*TASK ITEM:* Your reply should consist solely of the lines from the one containing "Viewport: 1149px width, 734px height." through the end of the data, restated word for word.

=== Section Start ===

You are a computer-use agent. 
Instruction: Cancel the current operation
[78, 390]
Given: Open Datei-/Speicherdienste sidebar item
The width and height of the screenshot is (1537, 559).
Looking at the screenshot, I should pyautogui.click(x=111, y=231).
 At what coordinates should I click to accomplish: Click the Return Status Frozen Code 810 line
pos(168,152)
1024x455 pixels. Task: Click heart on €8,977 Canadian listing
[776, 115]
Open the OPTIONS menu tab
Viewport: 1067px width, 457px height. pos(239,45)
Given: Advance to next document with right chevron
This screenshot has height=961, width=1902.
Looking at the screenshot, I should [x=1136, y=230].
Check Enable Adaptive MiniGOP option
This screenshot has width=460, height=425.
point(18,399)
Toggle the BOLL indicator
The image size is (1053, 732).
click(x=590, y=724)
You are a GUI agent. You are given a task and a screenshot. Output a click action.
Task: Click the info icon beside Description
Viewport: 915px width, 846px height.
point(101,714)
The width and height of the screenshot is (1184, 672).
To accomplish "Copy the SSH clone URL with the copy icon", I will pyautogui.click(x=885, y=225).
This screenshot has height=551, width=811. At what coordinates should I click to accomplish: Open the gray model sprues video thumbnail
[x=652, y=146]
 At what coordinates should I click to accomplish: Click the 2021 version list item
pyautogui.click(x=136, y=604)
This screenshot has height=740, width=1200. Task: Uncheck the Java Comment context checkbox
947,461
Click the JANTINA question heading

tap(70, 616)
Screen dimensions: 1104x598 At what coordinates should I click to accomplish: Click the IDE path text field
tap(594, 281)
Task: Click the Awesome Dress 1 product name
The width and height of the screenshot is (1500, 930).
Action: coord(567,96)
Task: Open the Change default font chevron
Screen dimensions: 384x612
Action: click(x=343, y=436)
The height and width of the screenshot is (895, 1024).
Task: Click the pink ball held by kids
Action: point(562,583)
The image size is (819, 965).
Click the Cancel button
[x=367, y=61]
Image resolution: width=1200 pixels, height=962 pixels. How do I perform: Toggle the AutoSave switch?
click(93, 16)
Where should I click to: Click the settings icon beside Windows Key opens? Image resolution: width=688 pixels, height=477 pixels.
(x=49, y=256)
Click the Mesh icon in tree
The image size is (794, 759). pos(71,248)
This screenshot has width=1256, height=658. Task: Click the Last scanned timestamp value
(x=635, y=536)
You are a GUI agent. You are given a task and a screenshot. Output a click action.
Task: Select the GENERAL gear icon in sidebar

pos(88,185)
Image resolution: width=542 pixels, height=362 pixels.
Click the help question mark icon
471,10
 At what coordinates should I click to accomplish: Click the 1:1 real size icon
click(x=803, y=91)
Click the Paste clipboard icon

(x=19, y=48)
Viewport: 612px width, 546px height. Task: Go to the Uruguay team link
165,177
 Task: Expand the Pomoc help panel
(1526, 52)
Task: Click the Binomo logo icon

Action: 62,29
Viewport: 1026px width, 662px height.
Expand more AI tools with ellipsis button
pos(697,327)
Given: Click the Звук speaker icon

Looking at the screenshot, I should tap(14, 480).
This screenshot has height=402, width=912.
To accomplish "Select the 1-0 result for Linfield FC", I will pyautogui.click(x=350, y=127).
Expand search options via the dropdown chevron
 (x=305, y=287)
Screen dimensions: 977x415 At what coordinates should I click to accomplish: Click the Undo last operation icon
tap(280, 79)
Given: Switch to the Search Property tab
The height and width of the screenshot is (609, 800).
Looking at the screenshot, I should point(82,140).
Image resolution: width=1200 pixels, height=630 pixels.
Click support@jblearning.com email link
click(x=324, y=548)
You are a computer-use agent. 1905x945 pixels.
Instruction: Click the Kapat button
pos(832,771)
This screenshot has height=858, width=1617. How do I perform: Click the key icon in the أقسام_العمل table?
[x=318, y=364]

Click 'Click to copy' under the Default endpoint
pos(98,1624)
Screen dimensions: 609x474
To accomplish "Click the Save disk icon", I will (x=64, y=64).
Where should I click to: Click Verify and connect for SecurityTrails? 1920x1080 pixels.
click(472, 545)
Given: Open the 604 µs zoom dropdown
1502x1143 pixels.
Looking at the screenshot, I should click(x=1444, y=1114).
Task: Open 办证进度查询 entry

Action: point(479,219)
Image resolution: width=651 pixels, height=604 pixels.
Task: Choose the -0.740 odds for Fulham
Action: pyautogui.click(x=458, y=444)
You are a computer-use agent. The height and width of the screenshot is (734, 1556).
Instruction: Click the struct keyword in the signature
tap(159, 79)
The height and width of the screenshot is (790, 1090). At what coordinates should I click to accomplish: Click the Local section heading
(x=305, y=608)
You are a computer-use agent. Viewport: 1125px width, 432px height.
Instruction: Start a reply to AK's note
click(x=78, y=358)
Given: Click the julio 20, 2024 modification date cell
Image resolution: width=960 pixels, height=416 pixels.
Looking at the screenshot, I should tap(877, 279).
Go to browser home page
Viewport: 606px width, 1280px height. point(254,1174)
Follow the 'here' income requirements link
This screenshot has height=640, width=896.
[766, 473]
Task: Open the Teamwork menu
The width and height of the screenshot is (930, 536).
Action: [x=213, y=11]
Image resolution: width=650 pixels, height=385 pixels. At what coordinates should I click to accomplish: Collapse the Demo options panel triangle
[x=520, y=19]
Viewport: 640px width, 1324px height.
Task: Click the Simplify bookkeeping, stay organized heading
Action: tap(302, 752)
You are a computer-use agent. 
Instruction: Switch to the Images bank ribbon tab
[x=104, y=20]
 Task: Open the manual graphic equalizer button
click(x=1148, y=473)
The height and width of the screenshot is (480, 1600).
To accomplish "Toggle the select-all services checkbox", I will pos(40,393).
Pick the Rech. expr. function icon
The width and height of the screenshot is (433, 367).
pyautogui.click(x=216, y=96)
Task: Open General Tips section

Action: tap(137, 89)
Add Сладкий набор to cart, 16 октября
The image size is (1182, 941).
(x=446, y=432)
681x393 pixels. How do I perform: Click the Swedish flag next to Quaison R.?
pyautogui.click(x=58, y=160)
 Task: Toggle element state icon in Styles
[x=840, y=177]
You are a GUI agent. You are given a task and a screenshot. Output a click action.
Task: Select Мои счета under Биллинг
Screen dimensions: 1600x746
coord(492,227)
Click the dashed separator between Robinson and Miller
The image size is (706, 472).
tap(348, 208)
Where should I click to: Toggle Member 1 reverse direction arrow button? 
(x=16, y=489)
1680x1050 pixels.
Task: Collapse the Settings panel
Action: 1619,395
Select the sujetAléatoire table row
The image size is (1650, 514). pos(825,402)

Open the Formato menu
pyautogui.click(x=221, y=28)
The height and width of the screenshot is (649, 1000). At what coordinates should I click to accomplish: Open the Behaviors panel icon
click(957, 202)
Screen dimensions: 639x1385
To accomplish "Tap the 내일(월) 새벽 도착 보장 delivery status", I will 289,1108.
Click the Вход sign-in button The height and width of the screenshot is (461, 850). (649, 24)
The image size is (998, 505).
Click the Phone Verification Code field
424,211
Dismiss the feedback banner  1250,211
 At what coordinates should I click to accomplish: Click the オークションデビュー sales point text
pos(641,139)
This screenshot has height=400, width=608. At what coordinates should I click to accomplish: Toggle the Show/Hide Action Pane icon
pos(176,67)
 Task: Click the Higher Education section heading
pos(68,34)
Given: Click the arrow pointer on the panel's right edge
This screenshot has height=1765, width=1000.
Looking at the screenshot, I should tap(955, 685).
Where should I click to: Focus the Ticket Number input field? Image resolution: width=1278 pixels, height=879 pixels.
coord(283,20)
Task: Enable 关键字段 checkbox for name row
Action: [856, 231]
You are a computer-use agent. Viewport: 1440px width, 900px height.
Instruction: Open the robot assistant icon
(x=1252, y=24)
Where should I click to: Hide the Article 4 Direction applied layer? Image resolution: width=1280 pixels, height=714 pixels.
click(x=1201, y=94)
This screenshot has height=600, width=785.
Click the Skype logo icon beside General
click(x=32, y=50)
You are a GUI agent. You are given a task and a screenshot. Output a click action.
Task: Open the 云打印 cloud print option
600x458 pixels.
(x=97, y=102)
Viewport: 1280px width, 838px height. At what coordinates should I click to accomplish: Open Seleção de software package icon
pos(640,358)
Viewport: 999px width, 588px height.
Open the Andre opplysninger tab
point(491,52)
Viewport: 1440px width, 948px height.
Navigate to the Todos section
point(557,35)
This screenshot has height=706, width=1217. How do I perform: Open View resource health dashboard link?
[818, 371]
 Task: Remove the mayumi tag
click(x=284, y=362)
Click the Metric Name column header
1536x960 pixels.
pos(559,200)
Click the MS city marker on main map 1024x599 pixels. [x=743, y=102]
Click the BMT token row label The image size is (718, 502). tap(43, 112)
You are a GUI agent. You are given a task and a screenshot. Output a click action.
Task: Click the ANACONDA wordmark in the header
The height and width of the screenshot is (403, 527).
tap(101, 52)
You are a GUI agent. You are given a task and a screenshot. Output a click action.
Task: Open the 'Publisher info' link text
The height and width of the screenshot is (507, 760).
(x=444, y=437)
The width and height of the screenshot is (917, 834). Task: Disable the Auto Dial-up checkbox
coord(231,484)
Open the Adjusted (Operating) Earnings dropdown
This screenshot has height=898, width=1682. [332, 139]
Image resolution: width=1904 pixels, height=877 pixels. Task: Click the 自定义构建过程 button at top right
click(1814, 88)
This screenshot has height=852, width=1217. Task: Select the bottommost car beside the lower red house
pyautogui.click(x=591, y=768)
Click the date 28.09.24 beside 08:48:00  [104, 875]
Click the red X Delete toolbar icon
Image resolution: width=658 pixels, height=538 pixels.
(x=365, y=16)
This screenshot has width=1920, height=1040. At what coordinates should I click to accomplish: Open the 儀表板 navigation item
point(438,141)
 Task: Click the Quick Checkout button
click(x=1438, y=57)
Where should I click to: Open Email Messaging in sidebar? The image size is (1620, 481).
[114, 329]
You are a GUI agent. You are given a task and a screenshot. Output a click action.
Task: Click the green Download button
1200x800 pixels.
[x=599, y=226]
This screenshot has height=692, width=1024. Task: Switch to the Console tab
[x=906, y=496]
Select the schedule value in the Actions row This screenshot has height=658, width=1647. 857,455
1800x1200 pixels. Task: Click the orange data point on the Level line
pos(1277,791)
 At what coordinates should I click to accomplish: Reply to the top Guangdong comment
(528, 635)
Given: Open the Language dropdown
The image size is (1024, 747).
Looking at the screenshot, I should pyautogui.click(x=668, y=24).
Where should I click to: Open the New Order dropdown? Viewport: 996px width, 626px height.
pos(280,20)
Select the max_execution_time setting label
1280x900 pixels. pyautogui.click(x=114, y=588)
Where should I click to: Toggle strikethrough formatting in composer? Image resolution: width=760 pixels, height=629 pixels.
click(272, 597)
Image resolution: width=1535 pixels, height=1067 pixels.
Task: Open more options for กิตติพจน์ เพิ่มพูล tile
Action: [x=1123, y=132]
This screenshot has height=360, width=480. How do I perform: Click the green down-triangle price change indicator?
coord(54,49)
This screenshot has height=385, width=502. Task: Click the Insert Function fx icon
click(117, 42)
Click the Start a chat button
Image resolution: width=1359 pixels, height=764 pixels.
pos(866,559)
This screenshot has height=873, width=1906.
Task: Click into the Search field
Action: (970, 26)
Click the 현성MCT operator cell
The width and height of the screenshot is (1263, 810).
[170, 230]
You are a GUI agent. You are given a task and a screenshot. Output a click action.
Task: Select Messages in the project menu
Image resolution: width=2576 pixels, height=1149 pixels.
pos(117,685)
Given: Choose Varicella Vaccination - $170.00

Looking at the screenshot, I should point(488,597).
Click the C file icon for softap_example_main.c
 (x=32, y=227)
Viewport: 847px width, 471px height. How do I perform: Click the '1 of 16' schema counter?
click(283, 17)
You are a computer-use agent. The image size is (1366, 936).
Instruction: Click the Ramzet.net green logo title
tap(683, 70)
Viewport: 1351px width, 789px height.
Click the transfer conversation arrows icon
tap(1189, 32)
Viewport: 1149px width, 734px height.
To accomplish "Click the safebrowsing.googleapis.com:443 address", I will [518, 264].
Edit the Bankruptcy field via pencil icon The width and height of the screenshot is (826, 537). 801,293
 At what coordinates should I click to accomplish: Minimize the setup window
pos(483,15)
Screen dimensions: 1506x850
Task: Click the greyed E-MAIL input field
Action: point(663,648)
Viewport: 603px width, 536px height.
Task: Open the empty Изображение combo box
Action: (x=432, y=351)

=== Section End ===

*EXERCISE ANSWER:*
Viewport: 1149px width, 734px height.
To accomplish "Click the safebrowsing.googleapis.com:443 address", I will [518, 264].
Edit the Bankruptcy field via pencil icon The width and height of the screenshot is (826, 537). 801,293
 At what coordinates should I click to accomplish: Minimize the setup window
pos(483,15)
Screen dimensions: 1506x850
Task: Click the greyed E-MAIL input field
Action: point(663,648)
Viewport: 603px width, 536px height.
Task: Open the empty Изображение combo box
Action: (x=432, y=351)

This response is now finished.